The most technically innovative Rhode Island candidate in 2006 was probably Frank Caprio, now the state’s general treasurer, who used Cox Communications’ On Demand feature for an extended campaign commercial and even created his own Internet TV station.
 
“We realized we needed to make it more interesting if people were going to pay attention to the treasurer’s race,” says Xaykham Khamsyvora¬vong, Caprio’s campaign manager. Caprio used his Internet TV channel, for example, to discuss his plans for the state pension fund and for divesting the state from Sudan.
 
While he faced negligible opposition and is a potential gubernatorial candidate in 2010, Caprio used technology to show how he would make government more effective, says Khamsyvoravong, and made “early and bold moves” with technology that may have discouraged others from entering the race.

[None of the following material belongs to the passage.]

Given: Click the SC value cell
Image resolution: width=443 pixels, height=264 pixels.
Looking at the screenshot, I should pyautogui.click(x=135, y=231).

What’s next for the roots?
With the 2006 election barely passed, the 2008 frenzy is already beginning, and hopes for technology’s role are high.
  
“The 2008 election will produce the ultimate democratization of information technology,” says Brown University political science professor Darrell West. “You’re going to see everyone have the potential to become a journalist, and to record information that might have consequences for the election.”
 It will likely take years before we can fully understand what’s happening at this moment.
 
“I think it’s too early to try and quantify this technology’s impact,” says Joshua Levy, associate editor of Personal Democracy Forum. “But think of it like the 1960 first televised presidential debate — we saw Nixon sweating, we saw how handsome JFK was, and that decided the election. We [will] look back and see this as a turning point in the way political campaigns are run.”
 
And changes happen fast: YouTube, for example, is less than a year-and-a-half old. “We can’t be certain this [wave of new technology] will change everything,” Levy says. “But we can be certain that [in] 2008 there will be something new and big that we don’t even know about yet.”